The Unitarian Church of the Messiah was a church at 508 North Garrison Avenue at the corner of Locust and Garrison Sts. in St. Louis, Missouri, USA and was the third church of the St. Louis congregation of Unitarians, founded in 1835. It was designed by noted Boston-based architects Peabody & Stearns in the Late Victorian style and constructed in 1880 by Charles Everett Clark, one of Peabody & Stearns' longtime contractors. The exterior walls were constructed of locally quarried blue limestone with a tawny colored sandstone quarried from Warrensburg, Missouri. The interior walls were faced with buff brick from the Peerless Brick Company of Philadelphia, among other materials. The original roof was made of red slate.

The congregation's first pastor William Greenleaf Eliot initially proposed its construction in January 1877 and commissioned Peabody & Stearns in 1878. The congregation purchased the plot of land in 1879. Ground was broken in November 1879, and the cornerstone laid February 1, 1880. The first service was held on December 26, 1880 with the official dedication on December 16, 1881.

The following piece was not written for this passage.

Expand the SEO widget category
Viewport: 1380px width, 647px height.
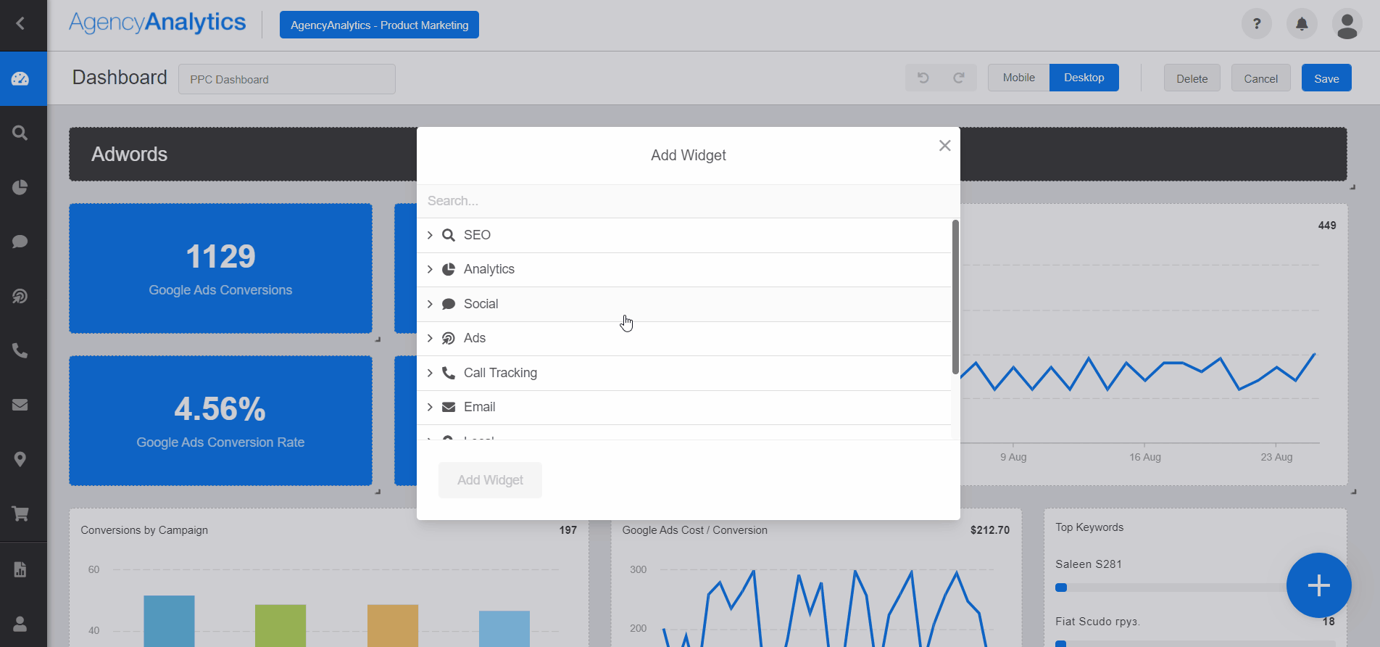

It was designated a St. Louis City Landmark in 1977 and listed on the National Register of Historic Places in 1980. A fire in January 1982 caused by squatters living in a basement storage room gutted the structure, leading to its eventual demolition in 1987. Because of its demolition, it was removed from the National Register in 1994.

Ernst R. Kroeger served as organist at the church.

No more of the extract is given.